店舗を安く買えた理由
「店舗はどこです?」
「あそこよ」
交差点の角というシチュエーションを、ミレーヌは手に入れていた。
ミレーヌの店を開店する準備を、アテムに手伝わせた。
しばらくして、フーゴの喫茶店と同じ風な店ができあがる。
「さっそくカレーをいただきます」
「はいどうぞ」
示し合わせたかのように、ミレーヌがカレーをテーブルへ。
「アテムだっけ、あなたは何がいい? 手伝ってくれたからサービスするわよ。コーヒーもどうぞ」
「そうだな、あんみつってあるかい?」
メニューを見て、アテムは即座に答えた。
「はい。あんみつ」
アテムの前に、甘味が置かれる。
白玉だんごとホイップクリーム、カットフルーツの上に、砂糖を溶かした黒い蜜がかかっていた。いかにも純喫茶で出てきそうな、生クリームとフルーツたっぷりのあんみつである。
「わーい、いっただっきまーす! うーん、これこれ!」
子どものように、アテムがはしゃぐ。
「一仕事終えた後ってのは、甘いモンだよなぁ。さすが、ここの看板メニューだけあるぜっ」
口調はオッサンだが、表情はまるで童女である。この巨体で甘党とは。人は見かけによらない。
「何を言うのです? カレーライスこそ至高です。ここの看板メニューはカレーで決まりかと思いますが?」
なぜか、コデロがカレー皿をアテムに指し示す。
「労働後にオール炭水化物なんて、舌がお子様すぎるだろ。汗をかいたらあんみつが一番だ」
「あなたに言われたくありませんね。白玉も小麦粉。立派な炭水化物でしょうが! カレーは完全食です」
「白玉あんみつだ!」
「カレーライスです!」
何を張り合っているのだろう。
これが女子会というモノか?
二人がなぜ言い合いになっているのか、リュートには理解できない。
「アハハ、二人とも面白い!」
ミレーヌに笑われ、コデロもアテムもケンカを止めた。
二人に、ミレーヌはコーヒーのおかわりを出す。
「ありがとうございます。素晴らしいお店を借りられましたね?」
「いいえ。買ったのよ」
なんでも、超破格の値段で売られていたという。
「こじんまりして、丁度いいわ。
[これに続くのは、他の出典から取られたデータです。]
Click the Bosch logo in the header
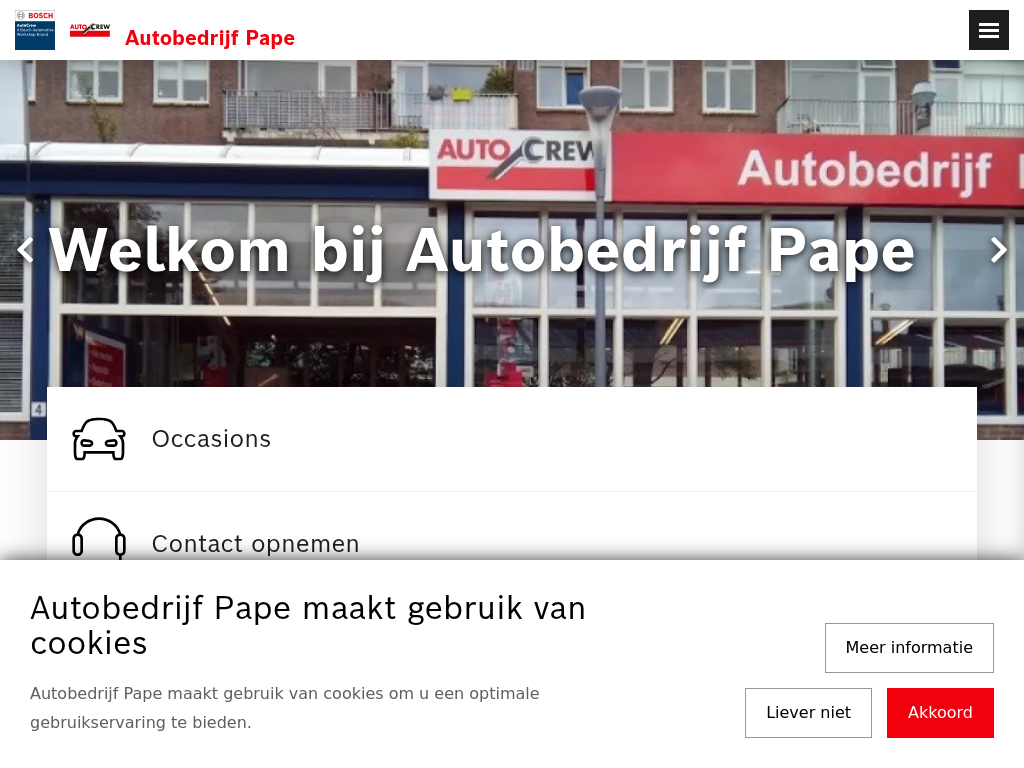 pos(35,30)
立地は申し分ないし」
でも、とミレーヌは虚空を見上げる。
「商業ギルドの人に、苦い顔をされたの。前の店も食事処だったんだけど」
「それがどうして?」
こんな好条件の店など、誰も手放さないはずだが。
「買い手が、次々と行方不明になったんですって。前の前の店主も」
役所も動いたらしいが、解決しなかったという。どうやら、いわゆる曰く付き物件というヤツだったらしい。床下も調べてみたが、何も出ないらしい。
「ベルト様。もしかすると」
『ああ。どうも胡散臭い』
リュートは、嫌な予感がしてならなかった。
「怪しいですね。少し調べてみましょう。アテム、手伝ってくれますか? 報酬はこちらで」
アテムが受け取るはずだった金貨を、コデロはアテムに突き返す。